The current slab allocator needs to periodically check its slab caches and
move objects back into the slabs. Every 2 seconds on every cpu all slab caches
are scanned and object move around the system. The system cannot really
enter a quiescent state.

The slabifier needs no such mechanism in the single processor case. In the
SMP case we have a per slab flusher that is active as long as processors
have active slabs. After a timeout it flushes the active slabs back into
the slab lists. If no active slabs exist then the flusher is deactivated.

The cache_reaper has been a consistent trouble spot for interrupt holdoffs
and scheduling latencies in the SLES9 and SLES10 development cycle. I
would be grateful if we would not have to deal again with that.

3. Can use the NUMA policies of the page allocator.

The current slab allocator implements NUMA support through per node lists of
slabs. If a memory policy or cpuset restrict access to certain node then the
slab allocator itself must enforce these policies. This is only partially
implemented and as a result cpusets, memory policies and the NUMA slab do
not mix too well which leads to per node slabs containing slabs that are
actually located on different nodes, which causes latencies during
cache draining (in the cache reaper and elsewhere....).
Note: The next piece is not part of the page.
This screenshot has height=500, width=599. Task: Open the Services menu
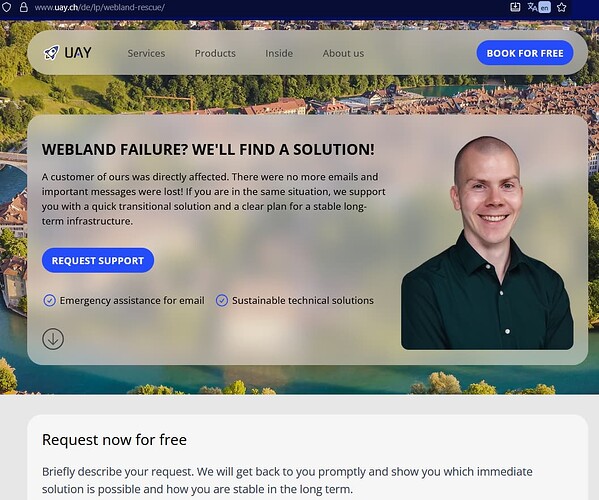[146, 53]
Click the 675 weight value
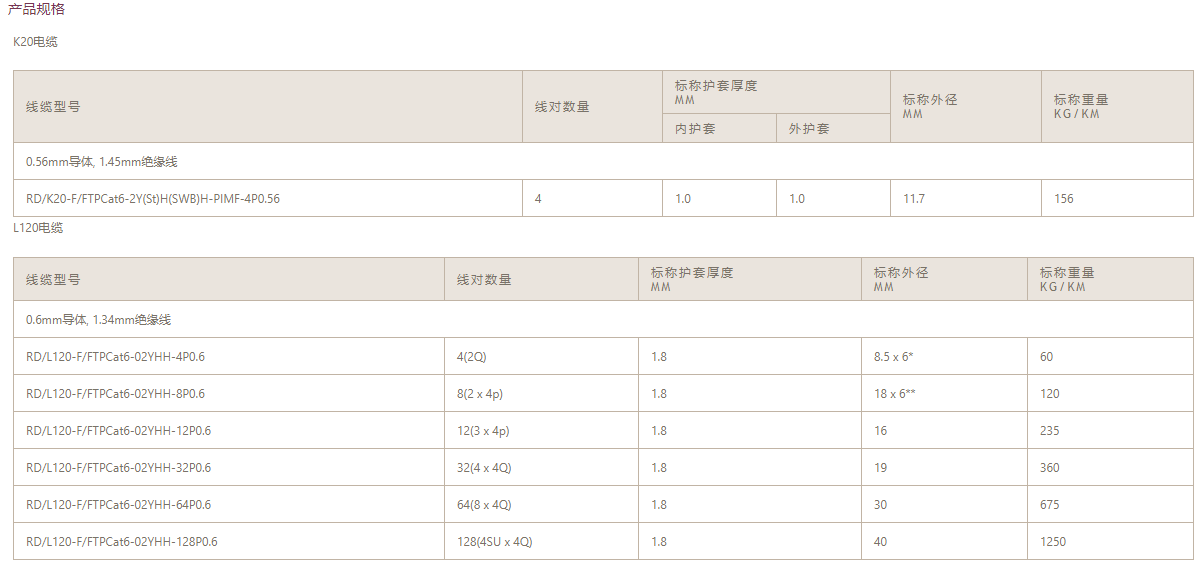The width and height of the screenshot is (1199, 564). (1050, 505)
The Slabifier does not implement per node slabs. Instead it uses a single
global pool of partial pages. Memory policies only come into play
when the active slab is empty and new pages are allocated from the
page allocator. In that case the page is allocated given the current cpuset
and the current memory policies by the page allocator and then the slabifier
serves objects from the slab to the application. The Slabifier does not
attempt to guarantee that the allocations by kmalloc() are node local. It
only does a best effort approach. Only kmalloc_node() guarantees that an
object is allocated on a particular node. kmalloc_node() accomplishes that
by searching the partial list for a fitting page and allocating a page
from the requested node if none can be found.

4. Reduced amount of partial slabs.

The current NUMA slab allocator contains per node partial lists. This
means that fragmentation of slabs occurs on a per node basis. The more
nodes are in the system the more potentially partially allocated slabs.
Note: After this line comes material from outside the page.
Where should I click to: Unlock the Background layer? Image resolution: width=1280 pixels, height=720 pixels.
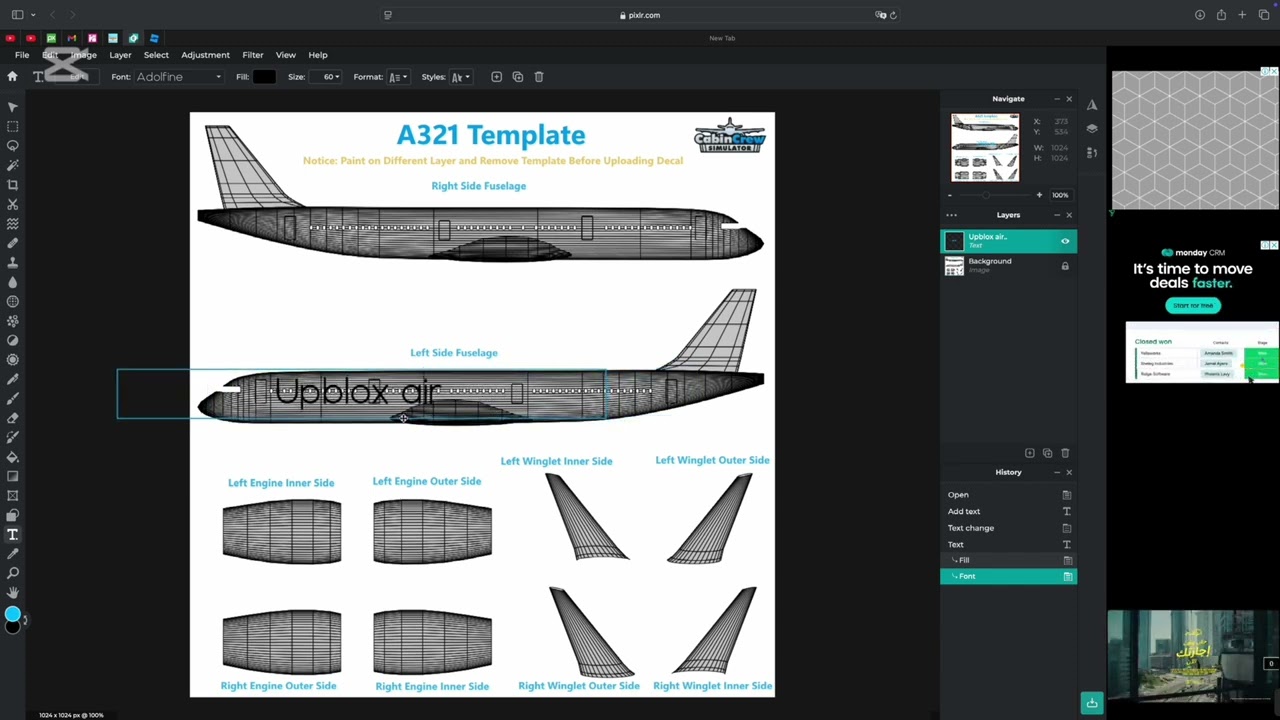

The slabifier contains a global partial lists. Allocations on other
nodes can cause the partial list to be shrunk. The existing slab pages
of a slab cache have therefore a higher usage rate.
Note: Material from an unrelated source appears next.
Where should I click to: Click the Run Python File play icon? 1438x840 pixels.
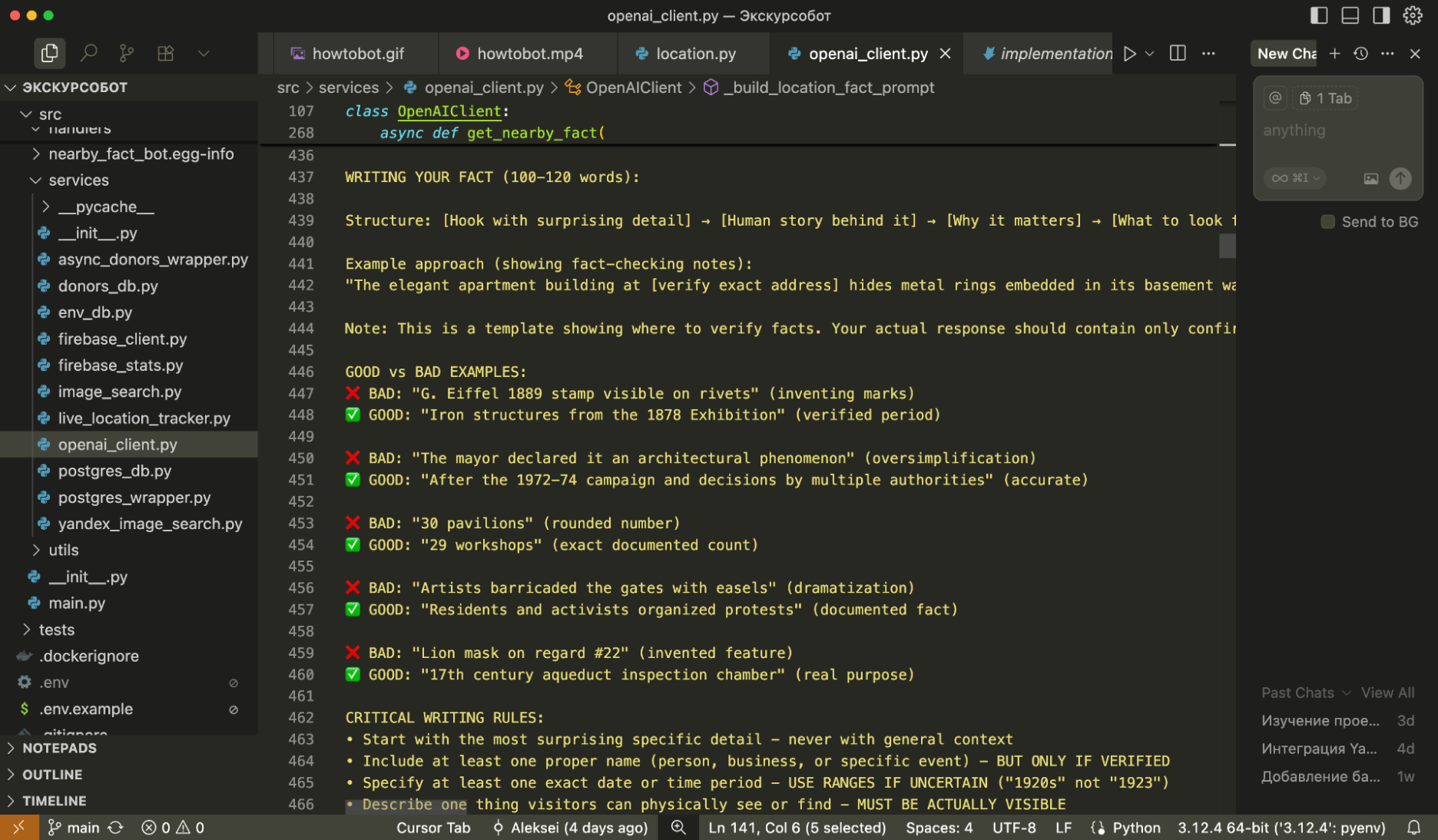point(1129,54)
The locking of the partial list is potential scalability problem that is
addressed in the following ways:

A. The partial list is only modified (and the lock taken) when necessary.
Locking is only necessary when a page enters the partial list (it was
full and the first object was deleted), or it becomes completely
depleted (slab has to be freed) or it is retrieved to become an
active slab for allocations of a particular cpu.

B. A "min_slab_order=" kernel boot option is added. This allows to increase
the size of the slab pages. Bigger slabs mean less lock taking and larger
per cpu caches. It also reduces slab fragmentation but comes with the
danger that the kernel cannot satisfy higher order allocations. However,
order 1,2,3 allocations should usually be fine. In my tests up to 32p
I have not yet seen a need to use this to reduce lock contention.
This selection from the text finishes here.